Его театральные тексты сравнивают с «комедиями» Данте и Шекспира, с теологическими мистериями Блеза Паскаля. Его считают духовным наследником мистического учения г-жи Гюйон и продолжателем театральных новаций Антонена Арто — причем не только в плане развития теории и практики «театра жестокости» (с его центральными мегафорами болезни и безумия), но и в плане собственно лингвистического «безумия», проявившегося в последних произведениях Арто, написанных им незадолго до смерти[1]. То, что делает Новарина в литературе, рассматривается как аналог поискам Жана Дюбюффе в области Арт брют — поиск выражений, неотделимых от телесных отправлений и либидных импульсов. В его театральных постановках пытаются угадать отзвуки театра Бертольта Брехта и Ежи Гротовского[2].

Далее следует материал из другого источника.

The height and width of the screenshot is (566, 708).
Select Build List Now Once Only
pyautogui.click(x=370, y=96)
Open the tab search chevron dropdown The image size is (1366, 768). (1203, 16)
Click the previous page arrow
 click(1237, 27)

Его пьесы называют комическим воплощением жанра «иларотрагедии», возникшей в IV в. н. э.[3], а также современным вариантом средневековой ателланы — импровизированного фарса на латинском диалекте, который появился в Риме в III в. до н. э. и сохранял свое значение в провинции вплоть до Средних веков (впоследствии его типажи слились с персонажами Комедии дель арте[4]).

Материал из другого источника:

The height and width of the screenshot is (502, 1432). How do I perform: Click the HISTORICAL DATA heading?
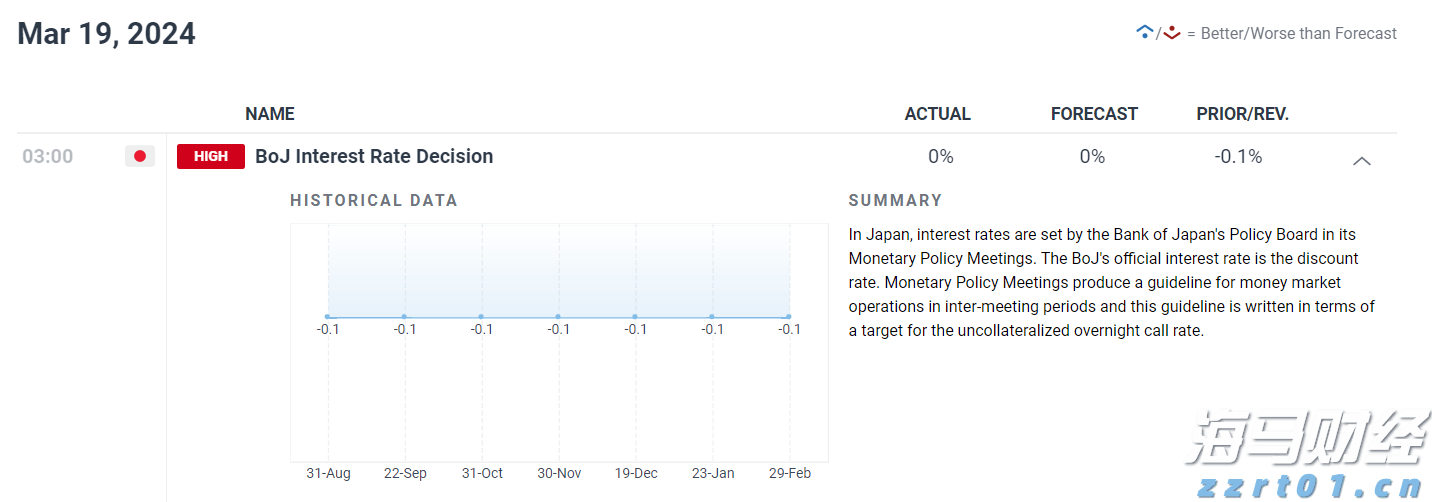tap(374, 200)
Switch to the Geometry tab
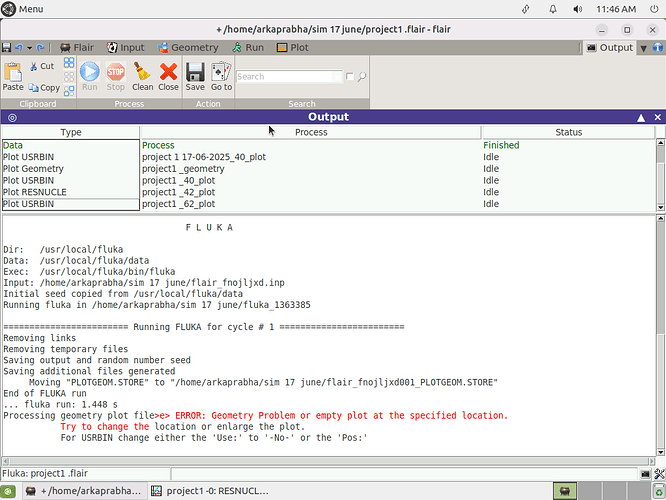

Среди «древних» к учителям Новарина причисляют самого Аристофана с его пристрастием к словесному творчеству, ономатопее, из которой при необходимости легко извлекается комический эффект, с его созданием игровой реальности, в которой дефилируют странные персонажи. Прием, который мы, в свою очередь, обнаруживаем и у Новарина.
Из новейших авторов в числе его предшественников и «единомышленников» называют Лотреамона, Джойса, Селина, Альфреда Жарри (с гиперболическим безумием, цинизмом и фарсовым характером его патафизического театра), Льюиса Кэрролла, — так называемых «писателей для ушей». Языковые эксперименты Новарина сопоставляются также с абстрактными словесными играми и лингвистической систематизацией литературного безумия Раймоном Русселем; в них видят развитие традиции зауми западного дадаизма и русского футуризма, автоматического письма сюрреалистов, леттризма Анри Мишо, языковых экспериментов Раймона Кено и группы УЛИПО.
Для анализа текстов Новарина привлекаются тексты Ролана Барта (напр., «S/Z») и Жана Бодрийяра. Взрыв языка, его формальных структур и исследование этой новой зоны после взрыва сравнивают с «исследованием» зоны в «Сталкере» Андрея Тарковского. Список этот легко можно было бы продолжить.
Впрочем, ради справедливости надо сказать, что и по сей день находятся многие, кто считает, что манера письма Новарина есть способ издевательства над людьми и надругательство над тем великим французским языком, над созданием которого столетиями трудились лучшие умы нации. Сам Новарина любит рассказывать, как после первого представления «Драмы жизни» на Авиньонском фестивале 1986 г. кто-то, выйдя из театра, в сердцах заметил: «Эта невротическая скатология самого дьявола заставит выйти из ада». Подобного рода высказывания нередки и ныне.